Twenty-five years after her son left Mexico for the United States, Irene Galicia was finally able to hug him when she traveled to New York as part of a family reunification program for undocumented migrants.
“He hasn’t changed much!” exclaimed the frail 80-year-old woman as she and her husband embraced their son Gabriel Hernandez. “I am happy to have seen my son again before I died.”
Having traveled all the way from the town of Tetelcingo, about 60 miles (100 kilometers) south of Mexico City in the state of Morelos, Galicia told AFP she worried she would not recognize her son after such a long time apart.
“He got married, left and we haven’t seen him since,” said her husband Esteban Hernandez.
Some 30 Mexican families took part in the family reunification event, which was organized by the Chinelos Migrant Club of Morelos in New York — with the blessing of US authorities.
Elderly parents like Galicia, whose children are among the millions of undocumented migrants living for decades in the United States, can apply for temporary visas to finally see their loved ones.
Tears, laughter and hugs abounded on Sunday as the Hernandez-Galicia family met up at a center in Queens, a huge multicultural borough of New York.
Gabriel Hernandez said he feared never seeing his parents again, especially when they both contracted Covid during the pandemic.
The 44-year-old admitted to being so nervous ahead of the meeting, that he had trouble eating and sleeping.
But with his wife and two of their four children — one of whom is a sailor in the US Navy — Gabriel was all smiles, saying the reunion was a blessing.
“I am whole now,” he said.
Supporting families back home
Like other nationalities, undocumented Mexicans in the United States work, pay taxes and sometimes own their own homes, said Aurora Morales, coordinator of the Chinelos Migrant Club, which organized the reunion.
And more than half of them have been living in the United States for more than 17 years, according to Claudia Masferrer, a demographer at the College of Mexico (Colmex).
Like Gabriel Hernandez, they send money to support families back home.
According to data from Mexico’s National Statistics Institute (Inegi), some 4.6 million Mexican households receive an average of $380 a month from relatives working in the United States.
Last year, US-based Mexican immigrants, as well as their first- and second-generation children — some 37.2 million people — sent a record $58 billion to Mexico, up 13 percent over 2021, according to the Mexican central bank.
And in the first quarter of 2023, remittances were up 11 percent year-on-year.
‘See my children grow up’
Morales says her group has helped reunite 5,000 families since 2017, operating under a commitment to US authorities that the elderly people will return to Mexico after a few weeks.
The organization works with people from remote areas in Mexico who barely know how to read and write, helping them obtain a passport, apply for a visa and overcome other bureaucratic formalities, Morales said.
“The general agreement is that these people are not going to stay, that these people are going for humanitarian reasons, to visit their relatives, from whom they have been separated for many years, but they are going to return to Mexico,” said Masferrer, the Colmex professor.

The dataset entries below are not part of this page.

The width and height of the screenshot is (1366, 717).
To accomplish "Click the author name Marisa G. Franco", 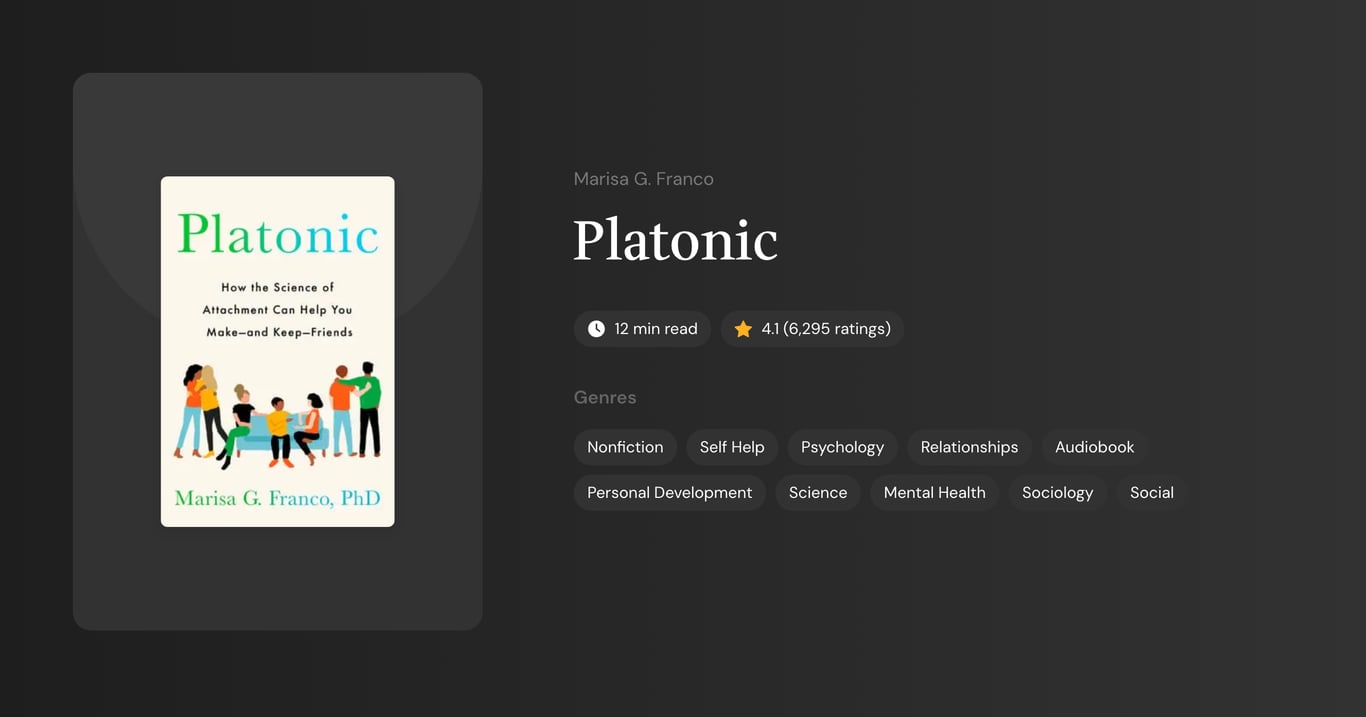I will coord(643,178).
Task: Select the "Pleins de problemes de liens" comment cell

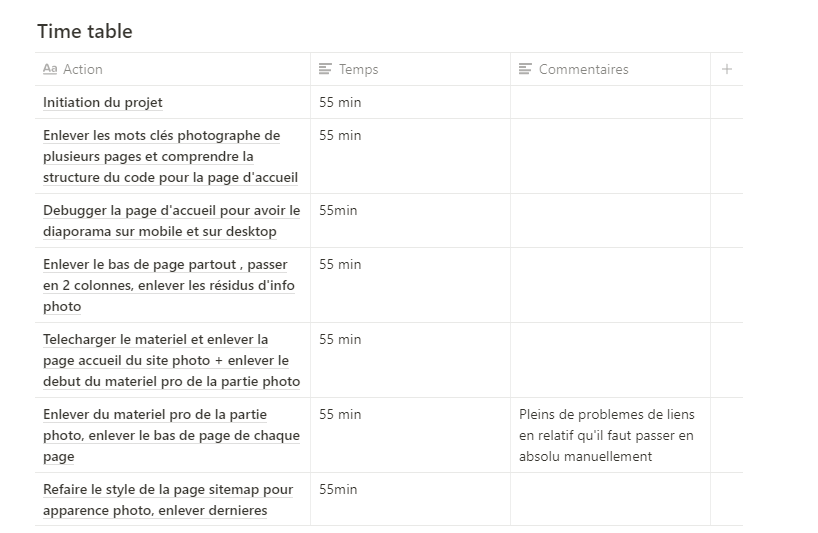Action: point(609,435)
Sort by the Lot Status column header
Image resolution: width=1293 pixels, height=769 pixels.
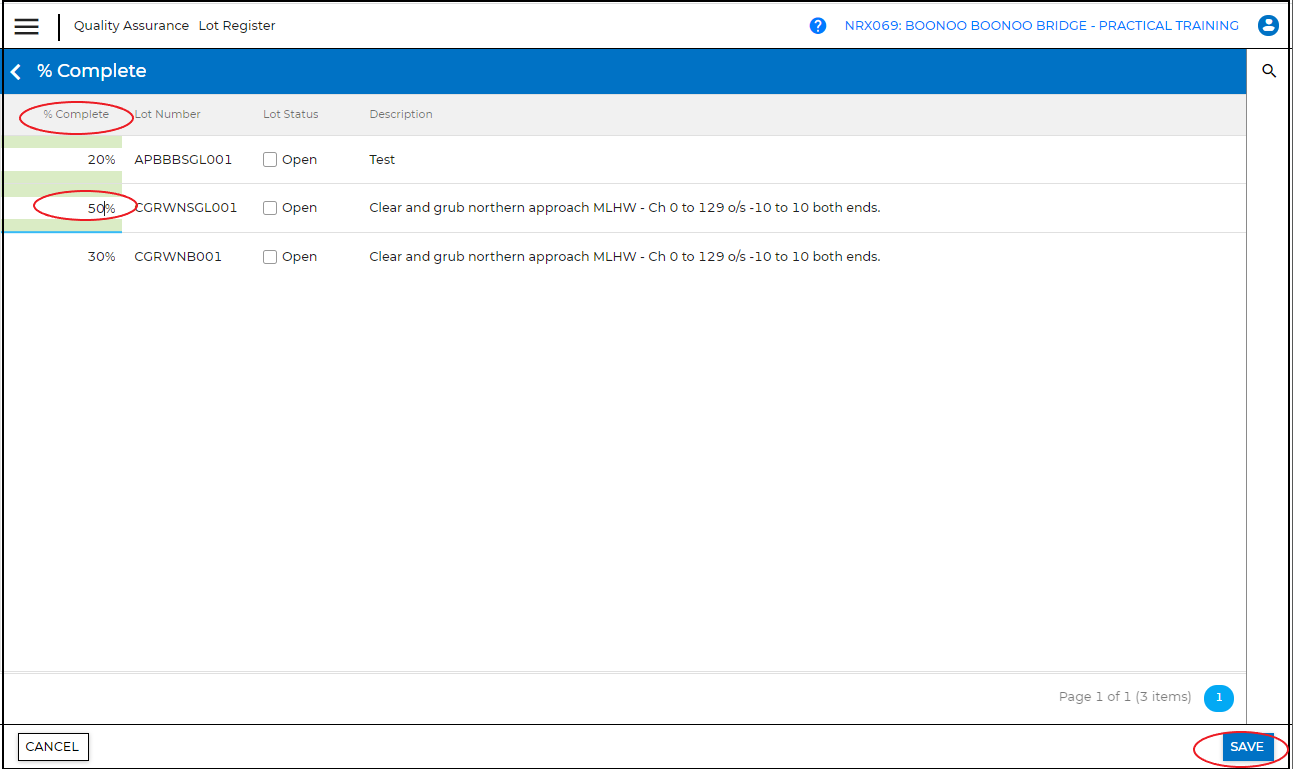click(x=290, y=114)
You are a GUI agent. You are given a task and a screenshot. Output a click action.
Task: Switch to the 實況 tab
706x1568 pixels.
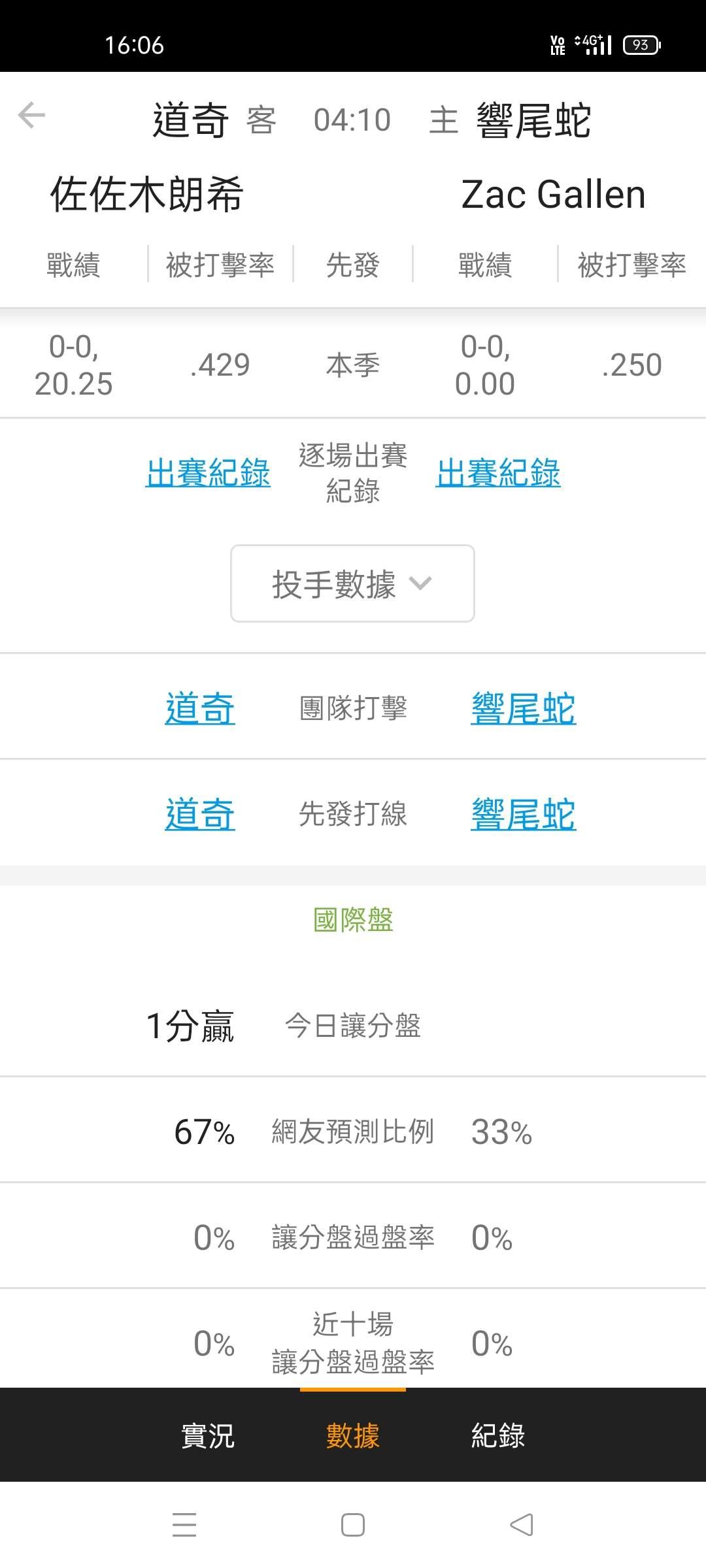click(x=207, y=1436)
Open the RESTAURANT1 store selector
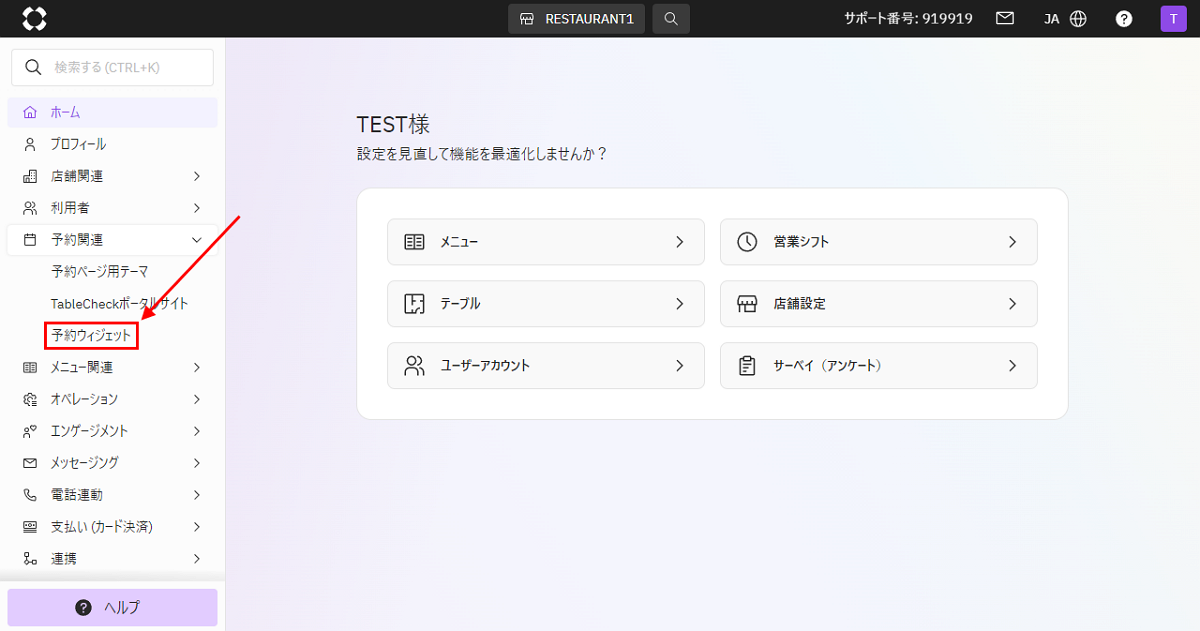The image size is (1200, 631). (x=576, y=18)
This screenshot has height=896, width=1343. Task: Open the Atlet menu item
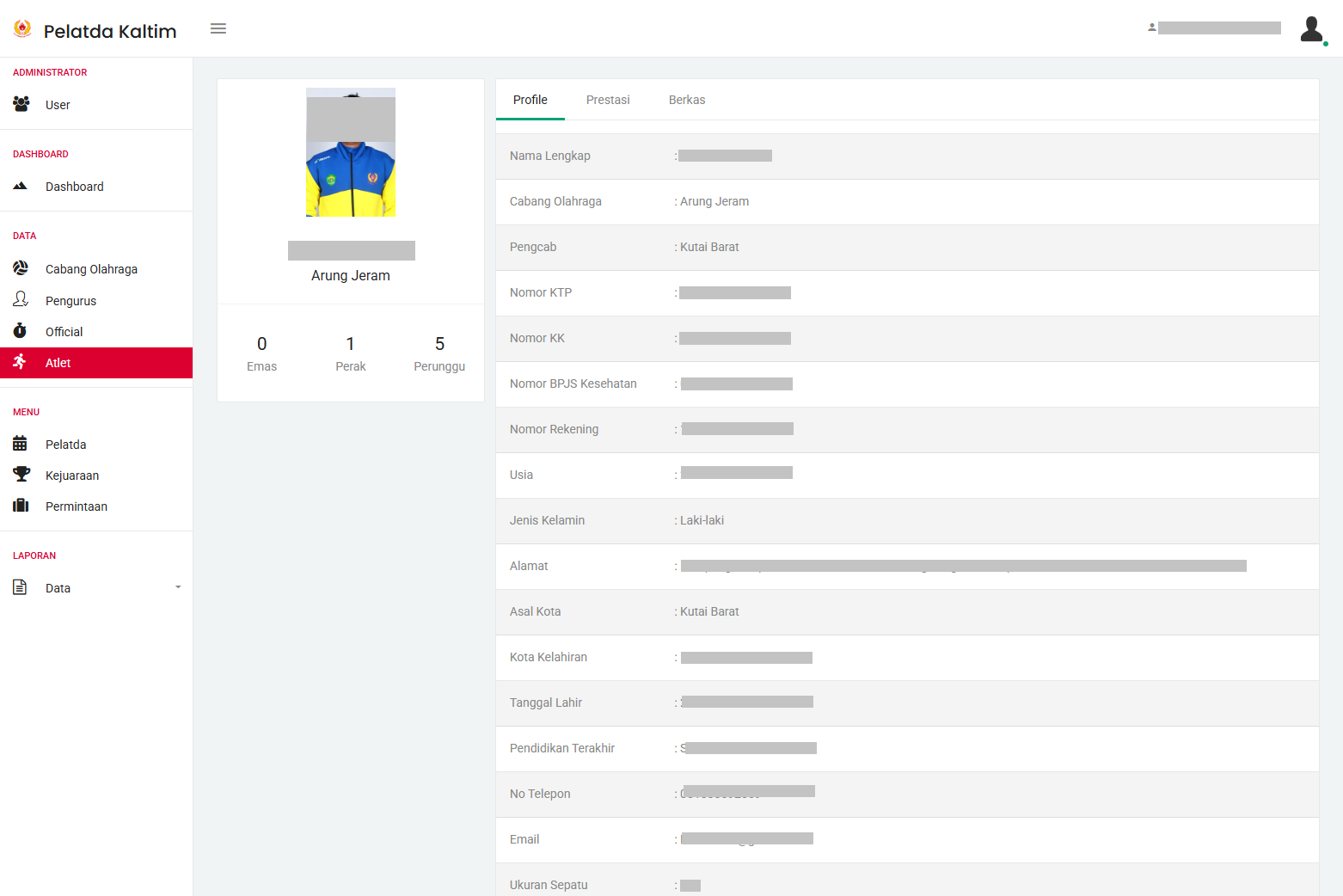[x=58, y=363]
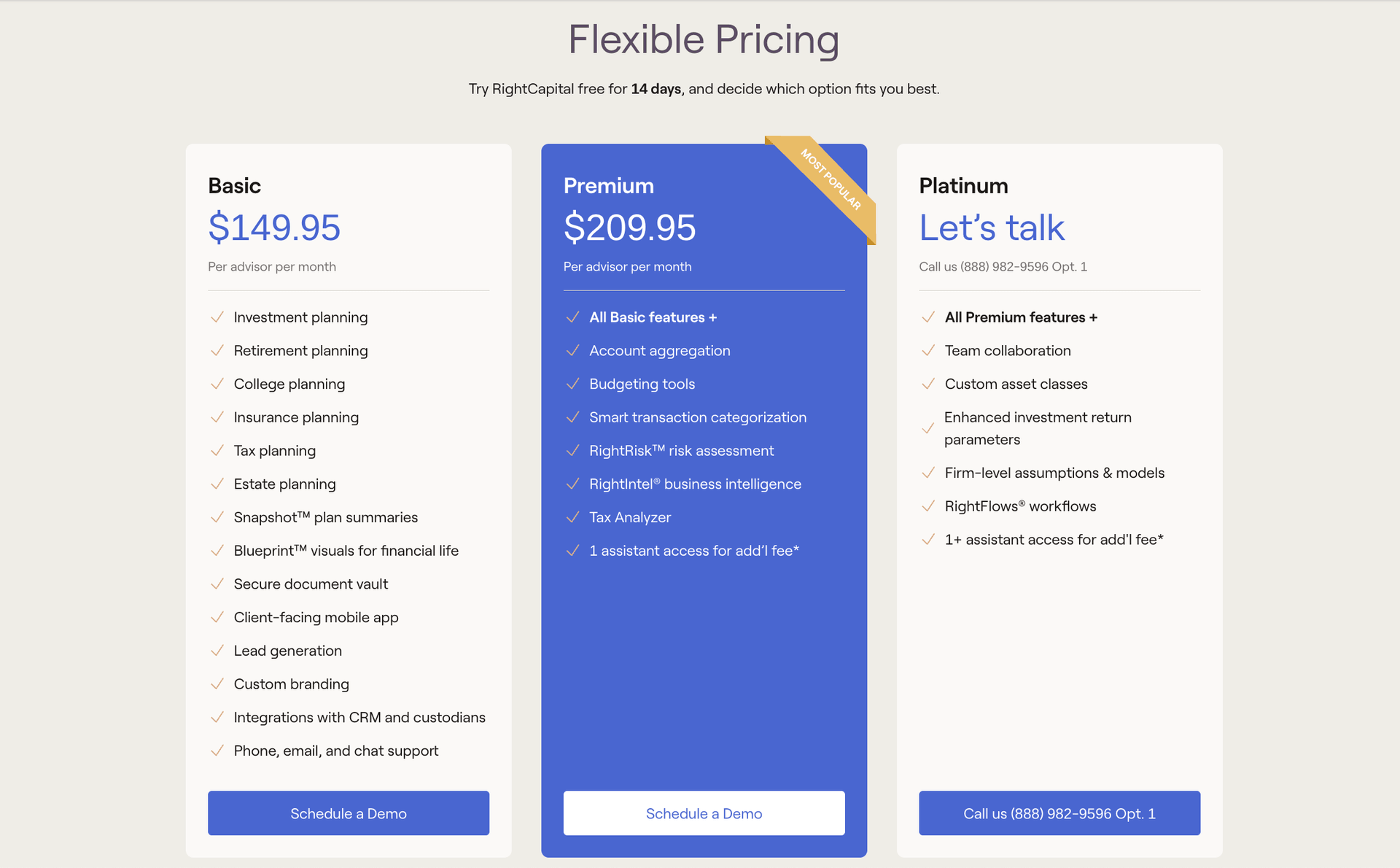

That will include Demetria Garcia Solano — who finally made it to New York after five unsuccessful attempts at obtaining a visa.
The 64-year-old was at last able to meet the many members of her family living in the United States: six of her seven children, who left Mexico in their teens, as well as five grandchildren, her mother and five brothers and sisters.
“I would have loved to come (before), I would have seen my children grow up,” she told AFP.
With tears in her eyes, she described the pain at being so far away, for so long: “It hurts a lot.”